When you hear the mention of a door counting sensor in retail what comes to your mind? Do you think only in terms of measuring your foot traffic and that’s it? Are you dismissing the importance of retail traffic counting because you are concerned that it will just be more data you have to file away? I was surprised to learn that two objections some business owners have to counters are the appearance and that they count children who those owners don’t consider important because they don’t spend the money. If these are concerns you have had and it has discouraged you from investing in a door counting sensor for your business this article is for you.
I know that some readers are familiar with the concept of retail traffic counting but may not know how it is done so I am going to digress briefly for the uninitiated. The basic idea is that a store uses a door counting sensor to identify the number of people entering the business. We will discuss how that information may be used a bit later. The sensor itself can be a stand-alone unit or in stores that utilize electronic article surveillance pedestals to prevent shoplifting a sensor can be attached directly to the pedestals. It’s that simple!

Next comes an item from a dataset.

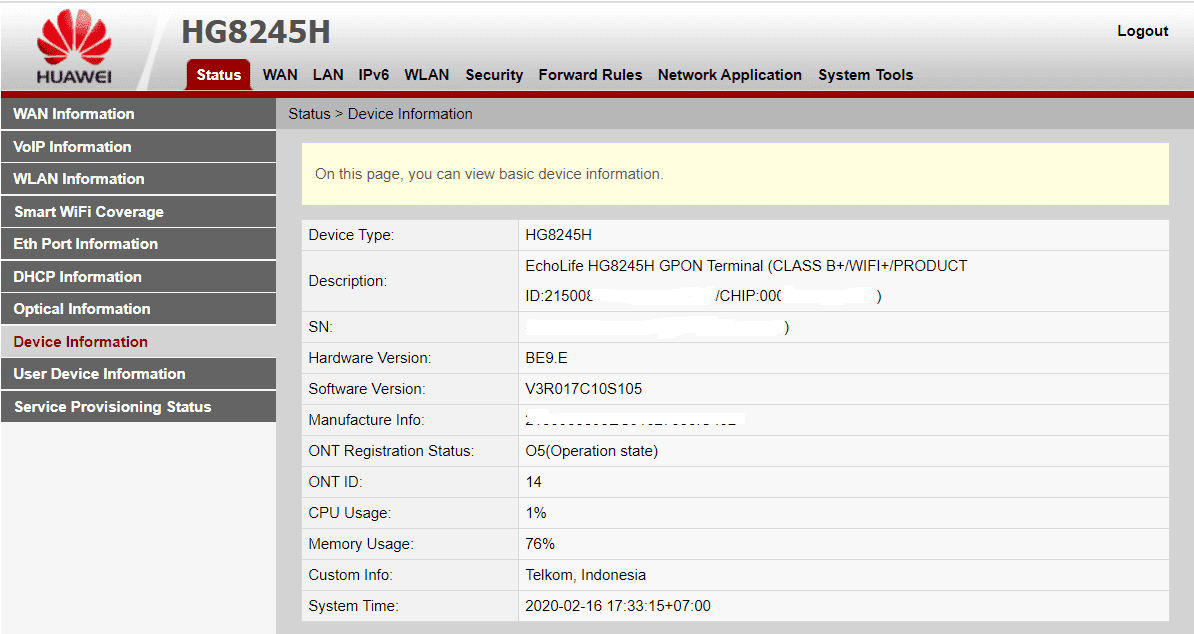The height and width of the screenshot is (634, 1194).
Task: Select the Device Information sidebar item
Action: pyautogui.click(x=79, y=341)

As I said earlier, there are two major objections I found that are used as excuses not to invest in a retail traffic counting system. The first objection was that some units have the appearance of a cctv camera and owners and managers are afraid it will make customers uncomfortable. Hogwash! There are very few retailers in this day and age which do not employ some type of video surveillance. It may be a Public View monitor at the entrance to a store or in an area known to be vulnerable to theft. As a Loss Prevention Manager I have seen them used in high end department stores at the entrance to fitting rooms. I would argue that the extensive use of cctv has actually de-sensitized shoppers to cameras and video monitors to the point they have negligible effects on deterring shoplifters. The other rebuttal to this objection is that when the unit is tied in to an EAS pedestal it is barely noticeable. Shoppers hardly notice pedestals when they enter or leave (unless it alarms) so adding a small accessory to it won’t cause any distractions.
The other argument against a door counting sensor is that they count small children who won’t be spending money. That is to say the results are skewed and therefore irrelevant. Well, Mr. or Ms. Grocery Store Owner, don’t you think that those children are influencing their parents while the parents are shopping? Do you display children’s cereals on endcaps? Do you have gum, candy and soft drink coolers at your checkout stands? Why do you think food manufacturers spend so much money on advertising and packaging? In many cases it is to appeal to the children who will influence parents spending habits. Clothing retailers, the same goes for you. There is a reason commercials are made to make clothing for kids to look “cool” and popular. Toy store retailers, I don’t think I should even have to say anything to you. How many children are buying your merchandise? That’s right, very few. It is the parents and usually a response to what their children have asked for on birthdays, holidays and just pointed out while watching a television ad. If you are striving to get people to visit your store you are going to reach out to as many folks as possible and that includes families with children.
I mentioned I would discuss how information from a Retail Traffic Counting system could benefit your store. Let’s suppose you advertise a new line of product you are carrying. You may use a number of media venues and door and window signage to get out the message. You create a new product display in a prominent location. The success of the new product can’t be measured just in sales dollars. A traffic counter will tell you how many people entered your store. When you have previous information to compare to you can see whether your new product drew in more people. That measure of success is something you can build on to keep new customers coming back time after time.
A door counting sensor isn’t just another source of useless data. If employed properly and the information understood correctly it can be a powerful tool for measuring success of merchandising. It can also be used to improve your payroll allocation, but that is for another article.